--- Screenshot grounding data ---

------------------------------

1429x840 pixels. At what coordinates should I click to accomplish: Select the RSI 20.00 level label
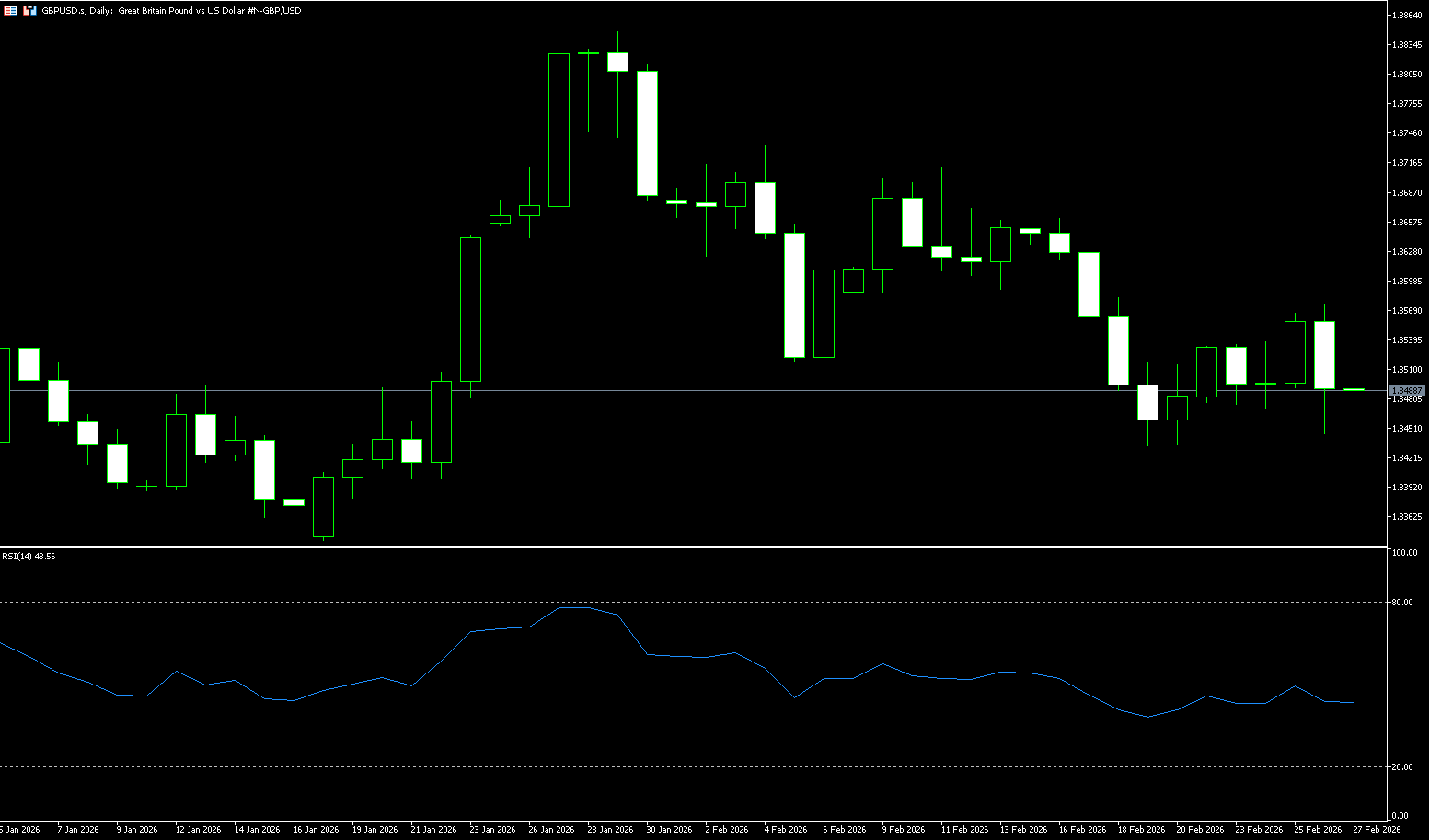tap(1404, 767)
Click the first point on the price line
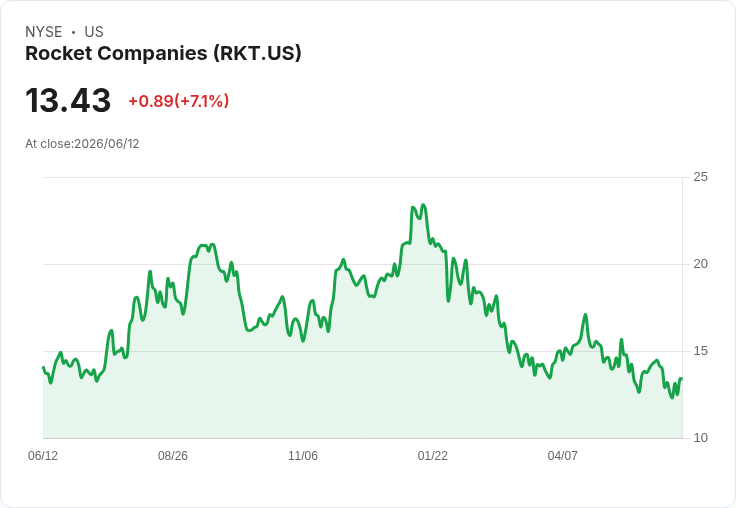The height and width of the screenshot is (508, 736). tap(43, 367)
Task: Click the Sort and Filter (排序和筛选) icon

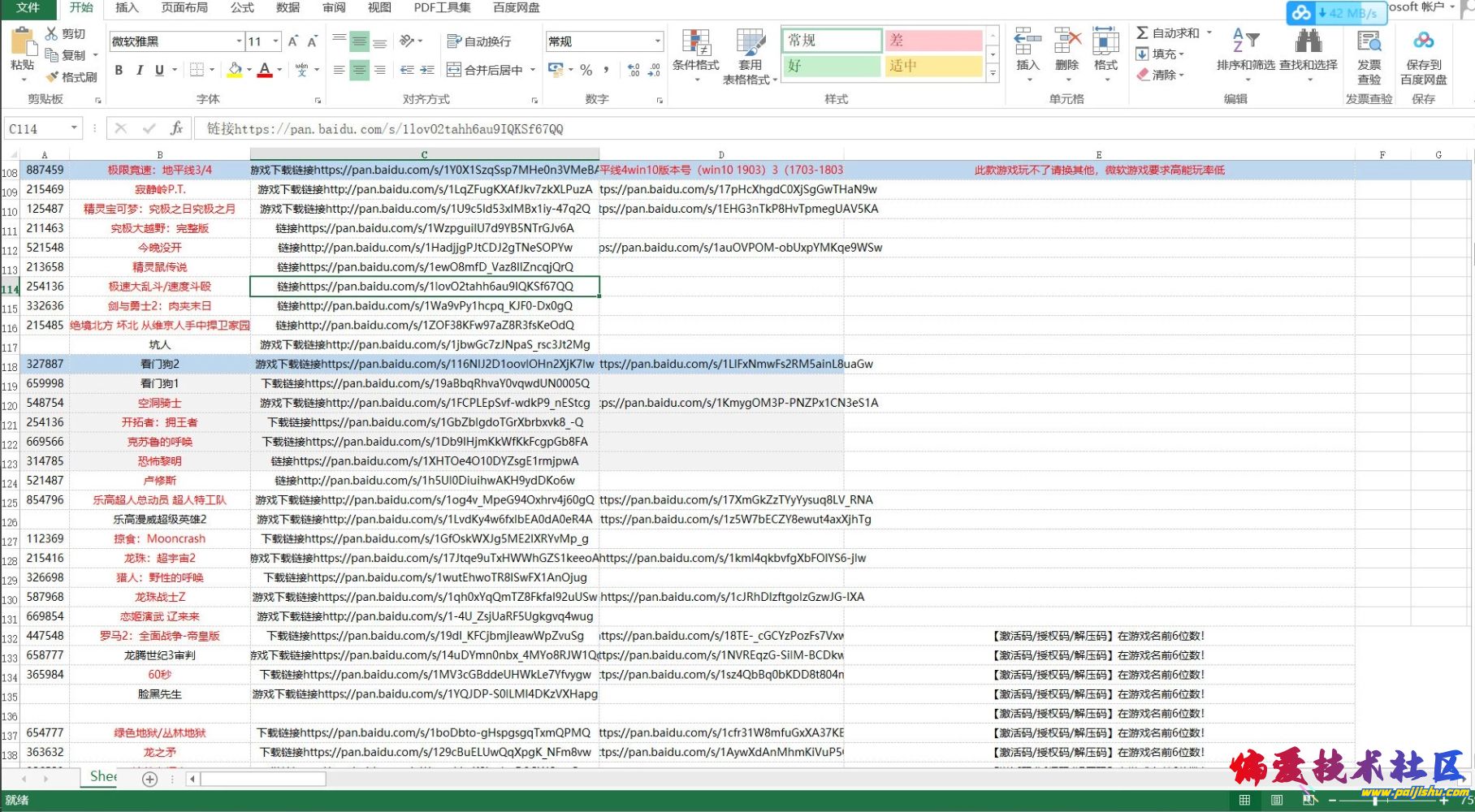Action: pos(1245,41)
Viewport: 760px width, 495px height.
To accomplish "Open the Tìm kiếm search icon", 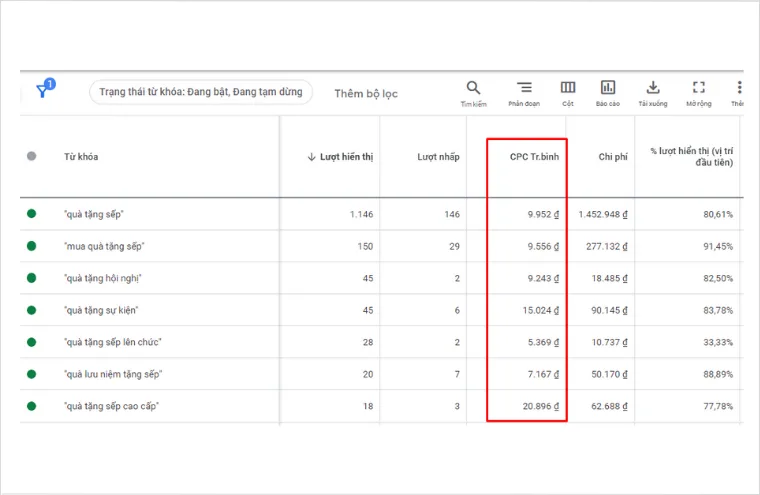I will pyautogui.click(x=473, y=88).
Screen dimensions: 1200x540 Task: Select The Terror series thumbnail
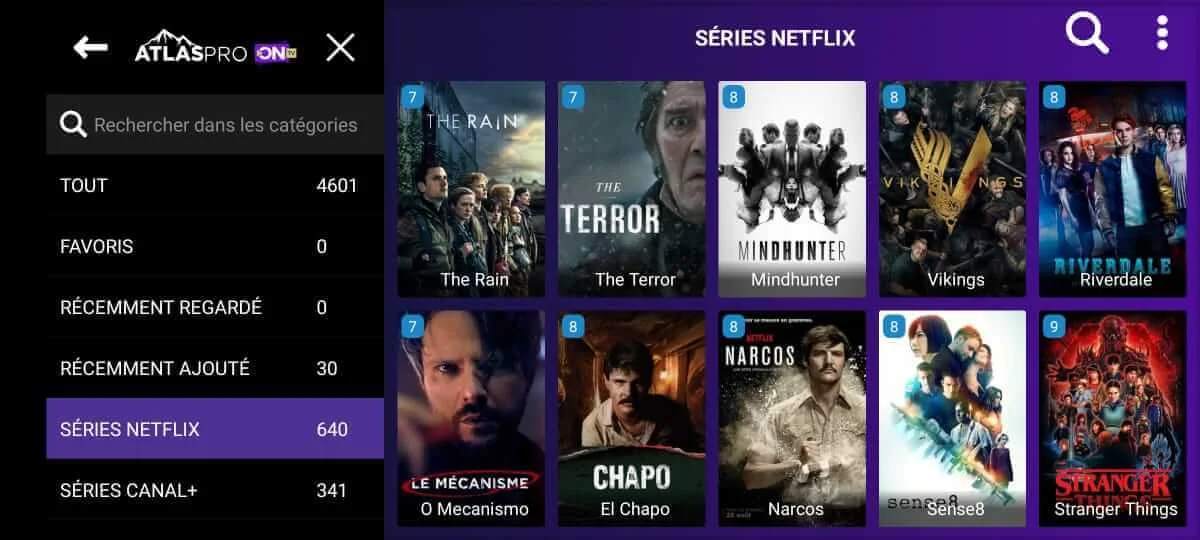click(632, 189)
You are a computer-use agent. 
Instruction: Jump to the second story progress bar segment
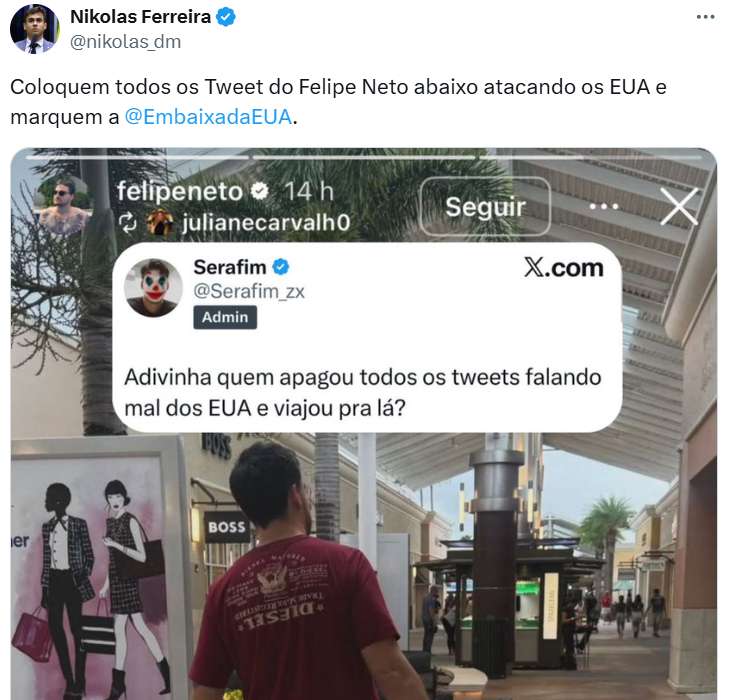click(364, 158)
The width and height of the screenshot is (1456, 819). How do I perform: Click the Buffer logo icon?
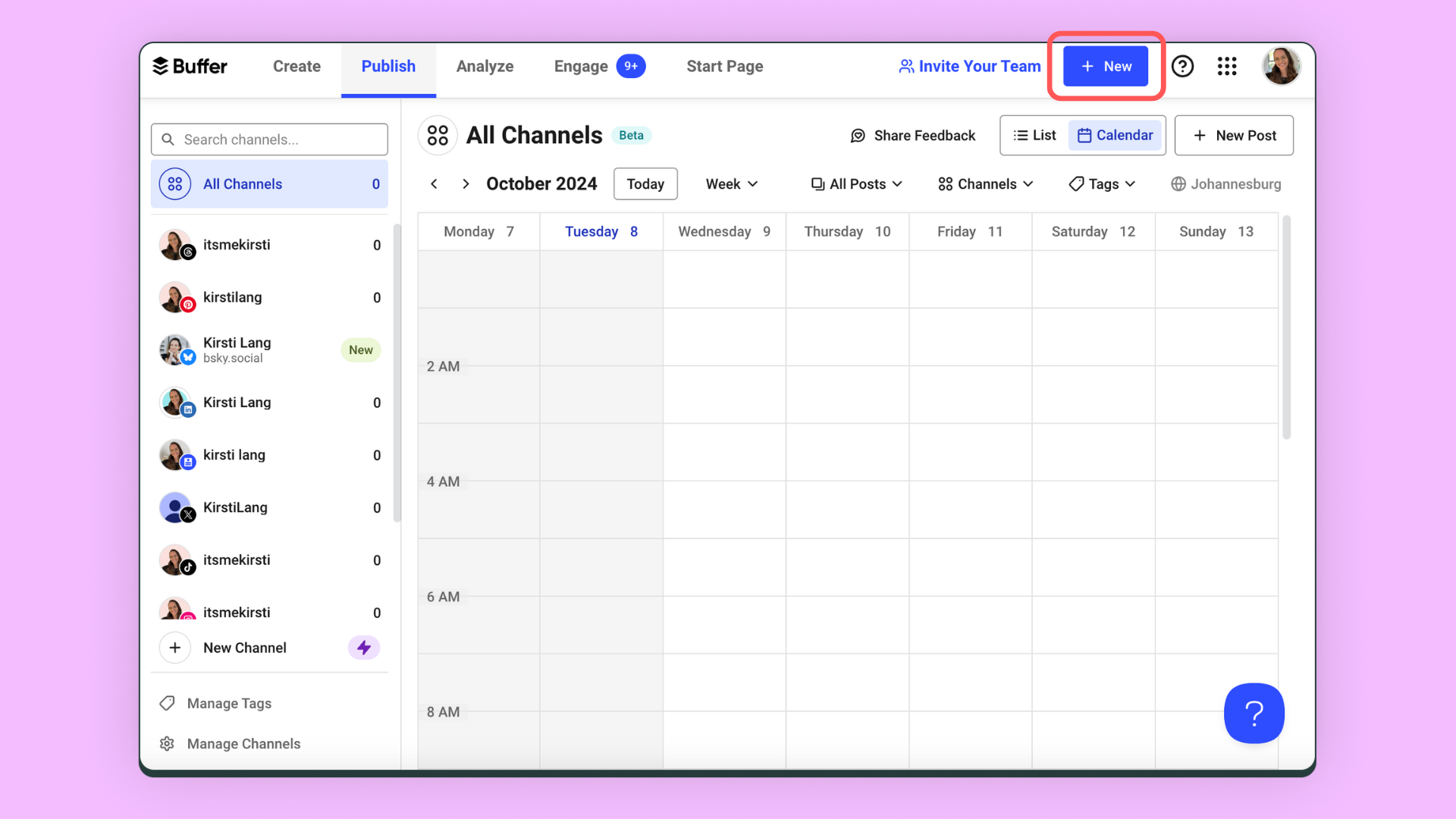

------------------------------

--- Instructions to follow ---
Quote, word for word and nothing more, every line from the line with "You are a computer-use agent." to the end of the entries, including both ends; skip any pictures.

--- Solution to the exercise ---
You are a computer-use agent. 
Instruction: Jump to the second story progress bar segment
click(364, 158)
The width and height of the screenshot is (1456, 819). How do I perform: Click the Buffer logo icon?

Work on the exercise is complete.